Пришла Аня и сказала: надо, мол, поставить елку в ведро с водой, а то в доме жарко, быстро высохнет.
По самой Ане можно было сказать, что в квартире жарко: она опять была в своей спортивной майке, шея и руки голые. Дора-Лора сказала: незачем, да и ведра у нас такого нет.
– Тогда по-другому закрепим, – сказал парень.
Вместе с Аней они подняли елку, поставили на пол, – все увидели, какая она огромная, под потолок. Парень вытащил из кармана четыре пребольших гвоздя, сел на корточки, поглядел на Аню, на Дору-Лору.
– Только паркет придется попортить.
– Вот еще чего! – сказала Аня грубо, а Лора мирно качнула головой:
– Что же делать?

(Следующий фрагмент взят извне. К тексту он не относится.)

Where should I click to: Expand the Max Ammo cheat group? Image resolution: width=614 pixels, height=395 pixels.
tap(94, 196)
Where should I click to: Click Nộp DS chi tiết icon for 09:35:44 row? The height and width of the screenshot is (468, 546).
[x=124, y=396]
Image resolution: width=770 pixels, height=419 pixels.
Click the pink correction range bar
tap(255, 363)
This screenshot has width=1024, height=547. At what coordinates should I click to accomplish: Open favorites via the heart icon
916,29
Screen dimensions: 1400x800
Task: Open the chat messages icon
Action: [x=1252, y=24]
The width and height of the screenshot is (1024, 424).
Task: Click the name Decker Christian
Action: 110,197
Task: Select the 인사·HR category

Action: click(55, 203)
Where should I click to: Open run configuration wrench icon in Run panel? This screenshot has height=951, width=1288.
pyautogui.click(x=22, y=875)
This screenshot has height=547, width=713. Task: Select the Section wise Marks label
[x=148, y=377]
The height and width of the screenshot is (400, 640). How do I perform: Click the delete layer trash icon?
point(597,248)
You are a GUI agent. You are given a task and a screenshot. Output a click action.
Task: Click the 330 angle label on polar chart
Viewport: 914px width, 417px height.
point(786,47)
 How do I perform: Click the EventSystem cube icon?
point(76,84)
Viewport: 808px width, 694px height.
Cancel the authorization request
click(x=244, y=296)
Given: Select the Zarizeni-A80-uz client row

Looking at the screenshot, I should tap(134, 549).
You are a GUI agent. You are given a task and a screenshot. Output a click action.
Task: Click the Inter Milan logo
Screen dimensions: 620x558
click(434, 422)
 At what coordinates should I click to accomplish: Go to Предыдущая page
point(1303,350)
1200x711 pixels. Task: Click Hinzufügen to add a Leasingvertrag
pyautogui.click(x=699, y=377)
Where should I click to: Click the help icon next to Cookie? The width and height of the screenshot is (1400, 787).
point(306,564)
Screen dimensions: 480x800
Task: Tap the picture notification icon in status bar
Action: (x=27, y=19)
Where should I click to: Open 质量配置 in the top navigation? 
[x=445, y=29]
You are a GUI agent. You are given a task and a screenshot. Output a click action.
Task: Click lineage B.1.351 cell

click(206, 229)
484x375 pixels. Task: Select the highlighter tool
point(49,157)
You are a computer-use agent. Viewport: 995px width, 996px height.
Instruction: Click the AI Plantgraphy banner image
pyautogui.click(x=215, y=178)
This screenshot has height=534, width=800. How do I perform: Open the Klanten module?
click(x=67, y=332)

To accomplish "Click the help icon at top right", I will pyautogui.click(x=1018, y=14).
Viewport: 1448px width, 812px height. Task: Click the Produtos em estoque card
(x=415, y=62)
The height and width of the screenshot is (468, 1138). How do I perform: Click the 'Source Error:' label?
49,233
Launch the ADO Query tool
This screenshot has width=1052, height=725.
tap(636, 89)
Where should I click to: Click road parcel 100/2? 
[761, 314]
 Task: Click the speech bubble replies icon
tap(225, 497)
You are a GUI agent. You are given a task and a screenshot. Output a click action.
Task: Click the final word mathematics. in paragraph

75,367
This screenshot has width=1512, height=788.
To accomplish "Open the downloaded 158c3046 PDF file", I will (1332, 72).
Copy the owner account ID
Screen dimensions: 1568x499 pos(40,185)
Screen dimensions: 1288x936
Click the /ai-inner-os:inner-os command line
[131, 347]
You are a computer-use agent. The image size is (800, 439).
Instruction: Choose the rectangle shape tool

Укреплять-то надо.
– Надо, – сказал парень. – Держи там! – приказал он Ане. Поставил гвоздь в лепесток деревянного креста, повернул свой топорик круглым молотком. Удар – и гвоздь пробил дощечку, уперся в пол. Парень стал меткими короткими ударами вгонять его дальше, и гвоздь на глазах сокращался, укорачивался.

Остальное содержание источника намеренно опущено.